The unusual textures and musical attack shaping the album’s opener “Rockstar Paperboy” has a decidedly playful edge, but it has a generous amount of musical substance that never interferes with its rambunctious edge. Acosta’s vocals are particularly rambunctious and he sounds barely unable to contain his enthusiasm. “Shackle Caster” has a more normalized musical touch and the band’s first earnest effort at wrapping themselves up in the blues comes off, as mentioned in the introduction, with a tremendous amount of personality and individuality. The guiding musical forces of Midnight Road are Acosta’s guitar and Gressieux’s drumming and they rarely find better expression than they do on this cut. They delve even deeper into blood and guts electric blues on “I Bet You Know” and the fiery attitude they bring to bear on the performance makes it even more emotional than it might otherwise come off. Some of that same impassioned delivery comes out as well in the song “In and Out” and there’s a determination and fury manifested in Acosta’s vocals on this song that listeners will find quite gripping. It’s, arguably, the album’s simplest number musically, but that simplicity has a freeing effect and divorces the performance from even a hint of the bluesy turns heard thus far. 
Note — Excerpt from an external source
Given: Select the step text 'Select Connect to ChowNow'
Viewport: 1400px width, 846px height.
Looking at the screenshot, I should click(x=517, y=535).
“The Way You Used To” is full of a lot of pain and regret. The wrenching, deliberate pacing of this song gives Acosta a chance to showcase his vocals in an entirely new way that’s still related to the same approach heard on the earlier tracks. His guitar work inhabits all of the musical landscapes on this album with the same gutsy spirit and infuses it with deep feeling. They return to familiar ground for the album’s penultimate tune, “Quicksand Man”, and the two-fisted churn they conjure makes this one of the album’s more memorable numbers. Acosta, once more, throws himself into the song with the same raw vocal power that makes the earlier tunes take off with such velocity. “Midnight Road” ends the album with a title track showing another musical face for Mason. Their patience at building this sharply dramatic track is noteworthy and wraps the album up on a highly intelligent note.